■ **TEXTO FORNECIDO**
-------------------------
Sandra Santos é poeta, professora, editora, tradutora e revisora.
Como você começa o seu dia? Você tem uma rotina matinal?
Geralmente, as manhãs são sempre custosas e demoradas para mim. Estranhamente ou não, gosto muito mais das manhãs dos sábados e domingos. Vejo-as com um brilho diferente, com uma cadência poética e espiritual.
Em que hora do dia você sente que trabalha melhor? Você tem algum ritual de preparação para a escrita?
Nunca tive nenhuma rotina ou ritual de escrita. Escrevo quando me sinto convocada para esse acto. Alguém dizia que as musas nos sussurram ao ouvido e, nesse momento, sentamo-nos para encarnar essa mensagem. Diria que é sobretudo uma simbiose de inspiração e dedicação.
Você escreve um pouco todos os dias ou em períodos concentrados? Você tem uma meta de escrita diária?
Não, não tenho. Por vezes, quando tenho algo de “urgente” a declarar, posso escrever com maior intensidade.
Como é o seu processo de escrita? Uma vez que você compilou notas suficientes, é difícil começar? Como você se move da pesquisa para a escrita?
-------------------------
[Itens extraídos de uma coleção]

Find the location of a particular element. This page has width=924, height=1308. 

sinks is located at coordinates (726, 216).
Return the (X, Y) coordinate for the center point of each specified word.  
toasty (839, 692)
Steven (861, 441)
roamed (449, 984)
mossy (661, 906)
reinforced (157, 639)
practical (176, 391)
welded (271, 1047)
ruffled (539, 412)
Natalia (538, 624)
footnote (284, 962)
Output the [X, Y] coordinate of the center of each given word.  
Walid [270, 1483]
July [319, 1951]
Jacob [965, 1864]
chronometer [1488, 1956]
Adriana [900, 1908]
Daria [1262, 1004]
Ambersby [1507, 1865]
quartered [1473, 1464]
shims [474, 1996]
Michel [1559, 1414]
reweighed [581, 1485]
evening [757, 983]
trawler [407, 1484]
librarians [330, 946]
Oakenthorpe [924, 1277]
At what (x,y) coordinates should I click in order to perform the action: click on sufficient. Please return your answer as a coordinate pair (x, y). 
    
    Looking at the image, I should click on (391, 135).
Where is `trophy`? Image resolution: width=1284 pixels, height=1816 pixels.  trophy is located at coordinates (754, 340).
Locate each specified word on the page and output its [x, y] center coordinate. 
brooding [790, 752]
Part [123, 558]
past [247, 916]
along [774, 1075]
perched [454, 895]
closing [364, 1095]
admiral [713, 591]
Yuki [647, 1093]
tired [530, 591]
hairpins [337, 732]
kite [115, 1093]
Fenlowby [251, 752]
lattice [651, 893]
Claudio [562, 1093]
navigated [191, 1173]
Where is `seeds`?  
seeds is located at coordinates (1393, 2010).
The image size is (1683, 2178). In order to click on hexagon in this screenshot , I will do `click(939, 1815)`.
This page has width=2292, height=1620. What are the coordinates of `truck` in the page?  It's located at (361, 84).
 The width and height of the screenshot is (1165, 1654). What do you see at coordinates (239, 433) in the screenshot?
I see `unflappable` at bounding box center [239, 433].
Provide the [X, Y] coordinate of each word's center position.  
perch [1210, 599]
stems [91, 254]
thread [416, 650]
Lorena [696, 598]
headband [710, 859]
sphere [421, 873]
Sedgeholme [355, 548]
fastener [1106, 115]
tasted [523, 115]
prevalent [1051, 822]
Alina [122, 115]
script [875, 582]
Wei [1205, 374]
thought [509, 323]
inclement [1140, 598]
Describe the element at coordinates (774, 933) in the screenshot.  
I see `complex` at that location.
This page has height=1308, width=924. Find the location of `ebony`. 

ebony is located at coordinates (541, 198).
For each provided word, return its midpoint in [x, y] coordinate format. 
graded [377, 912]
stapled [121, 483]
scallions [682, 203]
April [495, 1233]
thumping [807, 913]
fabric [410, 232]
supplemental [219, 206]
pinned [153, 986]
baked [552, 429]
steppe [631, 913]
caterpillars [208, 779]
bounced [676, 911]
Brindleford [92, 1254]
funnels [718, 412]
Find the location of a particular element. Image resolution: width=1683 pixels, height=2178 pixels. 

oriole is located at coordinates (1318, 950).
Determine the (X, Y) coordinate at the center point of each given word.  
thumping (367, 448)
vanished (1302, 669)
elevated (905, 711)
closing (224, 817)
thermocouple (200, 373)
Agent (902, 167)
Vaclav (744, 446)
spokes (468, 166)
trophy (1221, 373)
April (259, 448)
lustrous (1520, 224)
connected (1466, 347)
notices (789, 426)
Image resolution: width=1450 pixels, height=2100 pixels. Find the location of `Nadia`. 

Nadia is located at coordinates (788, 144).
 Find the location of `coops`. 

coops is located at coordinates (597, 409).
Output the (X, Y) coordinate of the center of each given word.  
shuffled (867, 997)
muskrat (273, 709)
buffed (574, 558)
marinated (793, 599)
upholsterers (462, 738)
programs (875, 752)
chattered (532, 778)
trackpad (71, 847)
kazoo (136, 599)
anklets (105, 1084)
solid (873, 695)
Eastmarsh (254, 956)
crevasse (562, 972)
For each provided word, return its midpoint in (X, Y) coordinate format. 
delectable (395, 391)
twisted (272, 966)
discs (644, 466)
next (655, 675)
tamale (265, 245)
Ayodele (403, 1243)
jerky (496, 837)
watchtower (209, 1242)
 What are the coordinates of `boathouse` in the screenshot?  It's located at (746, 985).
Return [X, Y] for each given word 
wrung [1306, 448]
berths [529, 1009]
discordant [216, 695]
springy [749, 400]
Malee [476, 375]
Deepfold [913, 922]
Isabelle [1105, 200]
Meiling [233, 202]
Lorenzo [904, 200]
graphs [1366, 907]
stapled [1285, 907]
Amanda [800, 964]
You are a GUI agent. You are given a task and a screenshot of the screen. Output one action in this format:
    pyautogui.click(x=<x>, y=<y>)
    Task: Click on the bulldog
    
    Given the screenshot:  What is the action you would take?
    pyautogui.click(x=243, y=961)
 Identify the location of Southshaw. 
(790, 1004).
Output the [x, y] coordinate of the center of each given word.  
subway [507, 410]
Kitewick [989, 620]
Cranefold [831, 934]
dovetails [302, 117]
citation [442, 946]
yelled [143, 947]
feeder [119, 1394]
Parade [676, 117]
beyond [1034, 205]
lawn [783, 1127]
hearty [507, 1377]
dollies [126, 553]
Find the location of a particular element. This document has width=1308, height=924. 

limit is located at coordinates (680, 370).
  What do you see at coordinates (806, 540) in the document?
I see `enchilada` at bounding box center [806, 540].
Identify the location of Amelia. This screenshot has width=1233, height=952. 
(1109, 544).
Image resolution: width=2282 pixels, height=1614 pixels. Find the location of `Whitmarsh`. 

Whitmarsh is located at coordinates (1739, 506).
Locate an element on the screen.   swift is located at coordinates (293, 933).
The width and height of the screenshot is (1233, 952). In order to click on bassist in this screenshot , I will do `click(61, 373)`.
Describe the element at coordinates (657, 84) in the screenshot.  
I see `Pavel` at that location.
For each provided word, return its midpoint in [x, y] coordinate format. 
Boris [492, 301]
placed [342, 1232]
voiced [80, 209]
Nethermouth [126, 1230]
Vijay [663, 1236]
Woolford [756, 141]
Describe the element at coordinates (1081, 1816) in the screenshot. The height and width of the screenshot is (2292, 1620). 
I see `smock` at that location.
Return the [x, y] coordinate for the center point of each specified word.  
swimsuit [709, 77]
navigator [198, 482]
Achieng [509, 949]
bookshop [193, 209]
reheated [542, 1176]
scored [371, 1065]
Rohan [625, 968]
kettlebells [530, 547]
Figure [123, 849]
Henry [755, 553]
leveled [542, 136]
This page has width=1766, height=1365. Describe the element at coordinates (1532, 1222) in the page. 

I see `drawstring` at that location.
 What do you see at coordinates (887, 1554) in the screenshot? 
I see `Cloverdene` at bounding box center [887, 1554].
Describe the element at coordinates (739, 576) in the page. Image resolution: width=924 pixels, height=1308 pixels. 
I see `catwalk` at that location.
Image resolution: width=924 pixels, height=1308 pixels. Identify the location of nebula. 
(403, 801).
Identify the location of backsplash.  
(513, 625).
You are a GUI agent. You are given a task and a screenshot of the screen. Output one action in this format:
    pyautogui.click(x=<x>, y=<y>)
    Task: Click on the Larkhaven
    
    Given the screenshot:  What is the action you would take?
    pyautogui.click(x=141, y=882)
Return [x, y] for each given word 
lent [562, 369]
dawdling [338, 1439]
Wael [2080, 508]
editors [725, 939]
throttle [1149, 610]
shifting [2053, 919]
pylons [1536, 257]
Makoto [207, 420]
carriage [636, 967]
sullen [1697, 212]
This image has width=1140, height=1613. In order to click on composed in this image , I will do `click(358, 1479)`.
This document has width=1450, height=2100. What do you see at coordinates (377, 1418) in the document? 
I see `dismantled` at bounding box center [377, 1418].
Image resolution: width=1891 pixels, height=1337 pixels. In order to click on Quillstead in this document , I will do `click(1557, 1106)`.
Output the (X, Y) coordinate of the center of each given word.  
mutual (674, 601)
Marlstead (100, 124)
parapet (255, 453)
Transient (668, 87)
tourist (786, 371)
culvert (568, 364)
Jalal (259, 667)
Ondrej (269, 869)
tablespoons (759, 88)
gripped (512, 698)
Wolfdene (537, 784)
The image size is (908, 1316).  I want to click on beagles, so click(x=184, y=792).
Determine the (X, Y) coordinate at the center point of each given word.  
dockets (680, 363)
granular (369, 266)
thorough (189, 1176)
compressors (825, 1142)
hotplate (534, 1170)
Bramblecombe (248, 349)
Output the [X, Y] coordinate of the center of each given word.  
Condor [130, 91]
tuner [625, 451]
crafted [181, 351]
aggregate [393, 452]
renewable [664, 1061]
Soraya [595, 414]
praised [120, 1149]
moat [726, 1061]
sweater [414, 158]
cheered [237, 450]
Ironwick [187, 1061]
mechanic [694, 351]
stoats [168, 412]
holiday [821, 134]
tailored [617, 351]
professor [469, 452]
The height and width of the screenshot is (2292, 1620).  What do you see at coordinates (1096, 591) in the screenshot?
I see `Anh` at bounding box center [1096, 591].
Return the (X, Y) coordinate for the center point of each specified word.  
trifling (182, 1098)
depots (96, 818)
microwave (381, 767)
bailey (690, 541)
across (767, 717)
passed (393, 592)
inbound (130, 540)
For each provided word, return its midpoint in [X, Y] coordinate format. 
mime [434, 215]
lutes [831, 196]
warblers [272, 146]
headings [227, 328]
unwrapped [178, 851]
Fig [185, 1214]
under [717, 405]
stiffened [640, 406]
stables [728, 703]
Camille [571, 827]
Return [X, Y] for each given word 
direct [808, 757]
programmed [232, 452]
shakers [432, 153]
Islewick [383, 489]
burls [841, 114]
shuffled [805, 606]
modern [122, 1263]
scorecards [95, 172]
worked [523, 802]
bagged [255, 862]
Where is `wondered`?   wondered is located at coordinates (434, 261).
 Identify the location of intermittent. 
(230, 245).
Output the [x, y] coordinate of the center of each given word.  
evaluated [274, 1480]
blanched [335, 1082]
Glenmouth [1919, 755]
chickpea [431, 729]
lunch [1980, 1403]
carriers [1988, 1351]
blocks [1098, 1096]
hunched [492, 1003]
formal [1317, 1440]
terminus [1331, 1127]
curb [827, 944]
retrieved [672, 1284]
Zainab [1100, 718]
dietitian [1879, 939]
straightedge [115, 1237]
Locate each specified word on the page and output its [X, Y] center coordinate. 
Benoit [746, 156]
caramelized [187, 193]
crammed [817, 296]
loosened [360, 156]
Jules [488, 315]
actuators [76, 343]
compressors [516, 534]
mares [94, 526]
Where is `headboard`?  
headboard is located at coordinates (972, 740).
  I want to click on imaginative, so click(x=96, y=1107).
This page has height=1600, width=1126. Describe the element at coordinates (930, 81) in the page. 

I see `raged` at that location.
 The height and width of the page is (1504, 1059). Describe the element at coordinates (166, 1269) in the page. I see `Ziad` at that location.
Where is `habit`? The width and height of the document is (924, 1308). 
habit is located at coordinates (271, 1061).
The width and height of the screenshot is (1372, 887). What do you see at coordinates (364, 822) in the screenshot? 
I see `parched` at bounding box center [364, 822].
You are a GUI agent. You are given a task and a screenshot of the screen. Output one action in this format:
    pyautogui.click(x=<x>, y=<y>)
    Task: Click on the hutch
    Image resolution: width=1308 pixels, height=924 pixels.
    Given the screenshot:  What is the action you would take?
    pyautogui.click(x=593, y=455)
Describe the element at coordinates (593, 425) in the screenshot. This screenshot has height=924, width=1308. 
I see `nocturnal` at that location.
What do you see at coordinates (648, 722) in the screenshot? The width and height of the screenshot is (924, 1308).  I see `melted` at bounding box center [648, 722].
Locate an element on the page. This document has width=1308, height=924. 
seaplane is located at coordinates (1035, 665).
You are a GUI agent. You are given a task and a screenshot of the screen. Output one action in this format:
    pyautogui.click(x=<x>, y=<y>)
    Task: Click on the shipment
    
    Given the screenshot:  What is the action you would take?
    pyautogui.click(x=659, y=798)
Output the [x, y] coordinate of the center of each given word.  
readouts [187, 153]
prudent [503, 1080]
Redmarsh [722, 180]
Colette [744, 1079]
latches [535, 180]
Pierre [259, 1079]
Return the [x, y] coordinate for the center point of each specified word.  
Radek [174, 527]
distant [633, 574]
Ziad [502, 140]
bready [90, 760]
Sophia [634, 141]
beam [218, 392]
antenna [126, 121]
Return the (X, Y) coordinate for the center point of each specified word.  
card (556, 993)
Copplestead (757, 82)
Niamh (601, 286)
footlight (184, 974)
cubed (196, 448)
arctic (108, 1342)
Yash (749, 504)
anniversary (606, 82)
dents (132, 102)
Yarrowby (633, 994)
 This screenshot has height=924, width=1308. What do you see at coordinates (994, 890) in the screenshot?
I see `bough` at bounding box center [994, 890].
-------------------------
■ **REQUISITOS DAS TAREFAS**
**a)** Devolva, sem nenhuma alteração, o trecho da entrevista que começa em "Sandra Santos é" e termina em "de escrita diária?".
**b)** Reescreva de forma mais breve o parágrafo da entrevista que começa com "Nunca tive nenhuma rotina", mantendo seus fatos principais.

■ **RESPOSTAS POR TAREFA**
**a)**
Sandra Santos é poeta, professora, editora, tradutora e revisora.
Como você começa o seu dia? Você tem uma rotina matinal?
Geralmente, as manhãs são sempre custosas e demoradas para mim. Estranhamente ou não, gosto muito mais das manhãs dos sábados e domingos. Vejo-as com um brilho diferente, com uma cadência poética e espiritual.
Em que hora do dia você sente que trabalha melhor? Você tem algum ritual de preparação para a escrita?
Nunca tive nenhuma rotina ou ritual de escrita. Escrevo quando me sinto convocada para esse acto. Alguém dizia que as musas nos sussurram ao ouvido e, nesse momento, sentamo-nos para encarnar essa mensagem. Diria que é sobretudo uma simbiose de inspiração e dedicação.
Você escreve um pouco todos os dias ou em períodos concentrados? Você tem uma meta de escrita diária?

**b)** Nunca tive rotina nem ritual de escrita; escrevo quando me sinto convocada para isso. Para mim, escrever é sobretudo uma simbiose de inspiração e dedicação.